How do I interpret the rank-ordered poll results?

Emily Zaehring avatar
Written by Emily Zaehring
Updated over a week ago

How do I interpret the results of preference order polls?

In voting theory this method is known as a "Borda count"

Based on the number of options in the poll, a score is assigned to each choice. If an attendee puts a choice last, that choice get 0 points from the attendee. If an attendee puts a choice first, that choice gets N-1 points (where N is the number of options in the poll). So, in a preference order poll with 5 choices, the maximum number of points from one attendee is 4 and the minimum (last choice) is 0.

Then we sum up and take the percentage of maximum possible score based on the number of attendees who voted.

So, if 100 attendees vote in the above example, the maximum possible score would be 400 (each of the 100 attendees put that choice 1st). The percentage displayed is the percentage of 400 of the total score that a particular choice garnered from all attendees.

In general, the closer the answer percentages toward the middle 50%, the more even the results are across every voter.

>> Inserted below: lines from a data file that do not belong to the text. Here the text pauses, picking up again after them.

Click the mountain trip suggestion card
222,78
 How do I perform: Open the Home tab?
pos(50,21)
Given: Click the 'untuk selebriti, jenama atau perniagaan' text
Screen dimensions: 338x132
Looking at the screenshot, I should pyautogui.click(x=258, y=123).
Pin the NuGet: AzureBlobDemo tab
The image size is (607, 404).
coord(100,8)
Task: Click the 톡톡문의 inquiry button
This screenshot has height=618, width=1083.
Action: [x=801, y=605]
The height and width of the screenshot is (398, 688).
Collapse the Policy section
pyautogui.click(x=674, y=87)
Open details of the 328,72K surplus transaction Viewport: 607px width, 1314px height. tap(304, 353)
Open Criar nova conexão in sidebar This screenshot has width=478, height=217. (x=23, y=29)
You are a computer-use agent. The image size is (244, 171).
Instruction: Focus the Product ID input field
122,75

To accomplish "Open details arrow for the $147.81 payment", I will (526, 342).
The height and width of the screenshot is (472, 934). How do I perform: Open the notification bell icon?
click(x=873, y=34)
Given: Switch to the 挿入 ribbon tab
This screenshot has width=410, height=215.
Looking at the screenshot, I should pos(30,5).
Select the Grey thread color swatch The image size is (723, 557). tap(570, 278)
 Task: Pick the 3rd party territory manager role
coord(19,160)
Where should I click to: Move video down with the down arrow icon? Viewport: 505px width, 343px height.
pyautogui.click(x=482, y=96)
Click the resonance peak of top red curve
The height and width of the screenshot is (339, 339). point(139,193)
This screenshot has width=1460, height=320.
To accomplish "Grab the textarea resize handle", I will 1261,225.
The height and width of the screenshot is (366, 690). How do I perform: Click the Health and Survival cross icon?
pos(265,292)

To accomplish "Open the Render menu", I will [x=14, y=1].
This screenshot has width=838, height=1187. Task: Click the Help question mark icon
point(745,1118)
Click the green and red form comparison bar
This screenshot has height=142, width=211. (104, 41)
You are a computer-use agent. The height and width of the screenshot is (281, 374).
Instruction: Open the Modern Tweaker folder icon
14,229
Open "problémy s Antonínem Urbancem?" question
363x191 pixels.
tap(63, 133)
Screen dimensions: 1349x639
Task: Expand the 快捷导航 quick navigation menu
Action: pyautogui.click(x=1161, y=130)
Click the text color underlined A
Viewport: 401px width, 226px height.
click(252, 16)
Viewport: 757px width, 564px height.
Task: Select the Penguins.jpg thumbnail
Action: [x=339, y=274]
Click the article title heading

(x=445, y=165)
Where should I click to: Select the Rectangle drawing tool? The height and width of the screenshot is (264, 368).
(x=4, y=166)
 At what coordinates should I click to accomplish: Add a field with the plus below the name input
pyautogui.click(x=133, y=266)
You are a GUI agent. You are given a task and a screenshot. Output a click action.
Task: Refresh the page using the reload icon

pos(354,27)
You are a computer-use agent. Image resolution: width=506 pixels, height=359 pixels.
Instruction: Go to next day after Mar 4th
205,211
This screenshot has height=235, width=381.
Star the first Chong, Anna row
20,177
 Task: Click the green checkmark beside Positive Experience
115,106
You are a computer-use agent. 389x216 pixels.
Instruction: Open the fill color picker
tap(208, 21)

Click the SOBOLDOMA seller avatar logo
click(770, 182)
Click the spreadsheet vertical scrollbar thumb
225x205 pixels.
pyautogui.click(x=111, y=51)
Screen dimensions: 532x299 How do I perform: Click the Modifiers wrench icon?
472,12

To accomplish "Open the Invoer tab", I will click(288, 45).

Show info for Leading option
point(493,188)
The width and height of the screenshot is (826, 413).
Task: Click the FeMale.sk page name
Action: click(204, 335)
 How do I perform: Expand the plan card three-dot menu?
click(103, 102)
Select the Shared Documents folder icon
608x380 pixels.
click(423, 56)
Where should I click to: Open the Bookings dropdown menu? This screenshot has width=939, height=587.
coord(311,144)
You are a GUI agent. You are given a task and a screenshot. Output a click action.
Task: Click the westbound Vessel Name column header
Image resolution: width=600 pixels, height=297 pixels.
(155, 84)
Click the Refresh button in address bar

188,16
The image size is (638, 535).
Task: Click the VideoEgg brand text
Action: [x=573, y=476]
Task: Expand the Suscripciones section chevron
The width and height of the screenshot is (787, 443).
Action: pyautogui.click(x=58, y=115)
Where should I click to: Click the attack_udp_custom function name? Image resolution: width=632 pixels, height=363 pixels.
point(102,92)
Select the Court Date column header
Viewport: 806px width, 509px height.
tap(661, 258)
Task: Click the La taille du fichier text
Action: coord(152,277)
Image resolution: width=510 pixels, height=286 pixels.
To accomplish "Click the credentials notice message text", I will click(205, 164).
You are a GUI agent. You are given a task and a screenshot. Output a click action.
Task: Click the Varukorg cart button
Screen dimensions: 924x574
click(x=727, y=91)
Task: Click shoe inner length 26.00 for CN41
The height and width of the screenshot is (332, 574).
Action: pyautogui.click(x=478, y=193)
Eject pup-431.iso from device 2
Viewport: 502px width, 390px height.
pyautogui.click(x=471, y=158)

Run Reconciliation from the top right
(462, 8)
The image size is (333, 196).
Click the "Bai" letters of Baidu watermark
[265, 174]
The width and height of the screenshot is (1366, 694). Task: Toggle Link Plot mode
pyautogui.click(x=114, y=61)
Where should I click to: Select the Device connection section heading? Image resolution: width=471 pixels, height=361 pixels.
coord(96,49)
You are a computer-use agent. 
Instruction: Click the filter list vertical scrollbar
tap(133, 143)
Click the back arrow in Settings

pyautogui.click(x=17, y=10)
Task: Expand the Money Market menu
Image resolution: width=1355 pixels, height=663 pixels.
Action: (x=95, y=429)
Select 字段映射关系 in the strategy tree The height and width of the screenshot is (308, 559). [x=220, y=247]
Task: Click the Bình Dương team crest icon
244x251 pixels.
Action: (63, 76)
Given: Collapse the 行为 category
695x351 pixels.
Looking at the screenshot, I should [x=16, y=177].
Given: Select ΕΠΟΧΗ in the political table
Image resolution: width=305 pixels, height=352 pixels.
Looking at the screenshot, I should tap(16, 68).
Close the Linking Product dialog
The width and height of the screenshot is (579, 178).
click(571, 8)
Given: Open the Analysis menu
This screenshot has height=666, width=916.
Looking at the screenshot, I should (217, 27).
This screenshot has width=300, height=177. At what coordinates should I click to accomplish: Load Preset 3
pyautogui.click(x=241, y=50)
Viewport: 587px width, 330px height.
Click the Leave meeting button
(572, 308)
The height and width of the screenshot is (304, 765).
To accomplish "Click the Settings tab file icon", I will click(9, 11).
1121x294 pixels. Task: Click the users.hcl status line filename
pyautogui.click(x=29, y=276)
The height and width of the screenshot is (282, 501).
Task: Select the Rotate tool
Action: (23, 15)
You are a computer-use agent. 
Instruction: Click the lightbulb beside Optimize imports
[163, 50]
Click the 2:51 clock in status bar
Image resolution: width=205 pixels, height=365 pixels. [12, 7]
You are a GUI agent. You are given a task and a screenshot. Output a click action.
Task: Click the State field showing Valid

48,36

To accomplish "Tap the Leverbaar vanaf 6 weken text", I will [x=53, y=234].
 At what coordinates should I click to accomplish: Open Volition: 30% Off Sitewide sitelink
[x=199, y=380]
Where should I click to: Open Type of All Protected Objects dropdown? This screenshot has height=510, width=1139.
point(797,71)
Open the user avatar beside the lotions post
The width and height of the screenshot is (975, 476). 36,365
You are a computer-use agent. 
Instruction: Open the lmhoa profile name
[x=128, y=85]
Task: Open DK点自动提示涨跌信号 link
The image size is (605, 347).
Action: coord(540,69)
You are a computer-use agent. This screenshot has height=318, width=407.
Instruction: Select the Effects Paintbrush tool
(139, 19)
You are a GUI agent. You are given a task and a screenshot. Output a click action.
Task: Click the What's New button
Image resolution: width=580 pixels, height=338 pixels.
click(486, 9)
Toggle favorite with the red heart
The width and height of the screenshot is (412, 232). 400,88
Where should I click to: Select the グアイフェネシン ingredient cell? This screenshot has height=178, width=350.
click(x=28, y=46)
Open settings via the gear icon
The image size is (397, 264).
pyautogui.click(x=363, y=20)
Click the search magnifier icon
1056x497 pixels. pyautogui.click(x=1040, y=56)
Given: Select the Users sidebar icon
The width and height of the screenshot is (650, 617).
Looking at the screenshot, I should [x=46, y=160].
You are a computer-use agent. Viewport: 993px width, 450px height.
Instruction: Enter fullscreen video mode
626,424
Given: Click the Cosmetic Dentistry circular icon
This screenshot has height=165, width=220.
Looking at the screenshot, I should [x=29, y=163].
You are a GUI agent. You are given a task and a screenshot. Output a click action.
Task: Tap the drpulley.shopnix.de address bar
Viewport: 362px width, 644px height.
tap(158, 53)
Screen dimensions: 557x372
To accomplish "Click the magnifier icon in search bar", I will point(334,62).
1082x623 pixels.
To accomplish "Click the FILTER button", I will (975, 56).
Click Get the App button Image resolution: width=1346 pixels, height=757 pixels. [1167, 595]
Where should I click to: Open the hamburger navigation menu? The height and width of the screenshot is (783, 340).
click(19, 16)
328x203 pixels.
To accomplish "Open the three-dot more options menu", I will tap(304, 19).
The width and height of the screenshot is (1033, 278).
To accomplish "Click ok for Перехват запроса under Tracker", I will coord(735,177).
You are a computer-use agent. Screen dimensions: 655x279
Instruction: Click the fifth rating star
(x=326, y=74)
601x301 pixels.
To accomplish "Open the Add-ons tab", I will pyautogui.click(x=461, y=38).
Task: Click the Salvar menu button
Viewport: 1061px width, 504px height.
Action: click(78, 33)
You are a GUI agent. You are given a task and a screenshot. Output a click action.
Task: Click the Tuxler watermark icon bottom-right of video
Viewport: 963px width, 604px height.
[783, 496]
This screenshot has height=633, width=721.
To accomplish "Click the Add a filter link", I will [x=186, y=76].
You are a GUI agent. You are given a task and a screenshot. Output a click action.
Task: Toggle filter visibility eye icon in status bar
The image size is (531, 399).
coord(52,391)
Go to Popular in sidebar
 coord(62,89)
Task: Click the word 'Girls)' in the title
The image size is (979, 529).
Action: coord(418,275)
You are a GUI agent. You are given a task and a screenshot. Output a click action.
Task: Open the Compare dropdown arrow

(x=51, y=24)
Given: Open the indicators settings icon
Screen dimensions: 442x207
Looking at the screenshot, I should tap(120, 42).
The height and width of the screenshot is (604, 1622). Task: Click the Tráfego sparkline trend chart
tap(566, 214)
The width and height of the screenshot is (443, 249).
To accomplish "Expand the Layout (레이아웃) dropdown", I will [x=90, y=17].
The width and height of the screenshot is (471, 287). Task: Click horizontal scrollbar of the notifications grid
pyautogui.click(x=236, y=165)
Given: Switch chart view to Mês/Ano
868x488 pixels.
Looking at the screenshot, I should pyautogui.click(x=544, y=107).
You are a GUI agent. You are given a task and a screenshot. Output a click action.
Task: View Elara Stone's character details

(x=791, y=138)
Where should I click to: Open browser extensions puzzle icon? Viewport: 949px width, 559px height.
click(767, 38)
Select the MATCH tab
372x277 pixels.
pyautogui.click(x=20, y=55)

Actual values won't matter a lot otherwise, so sorting by the percentage descending will just give you the general preference order.

If one option has a score of 100%, then that means that everyone put that option on top, as their number 1 preference.ย 

If an option has a score of 0%, then everyone put that score on the bottom, as their last preference.

When you have a score of 50%, that could mean that everyone ranked the option in the middle or it could mean that half your audience rated that option as their number 1 preference and half rated it at the bottom.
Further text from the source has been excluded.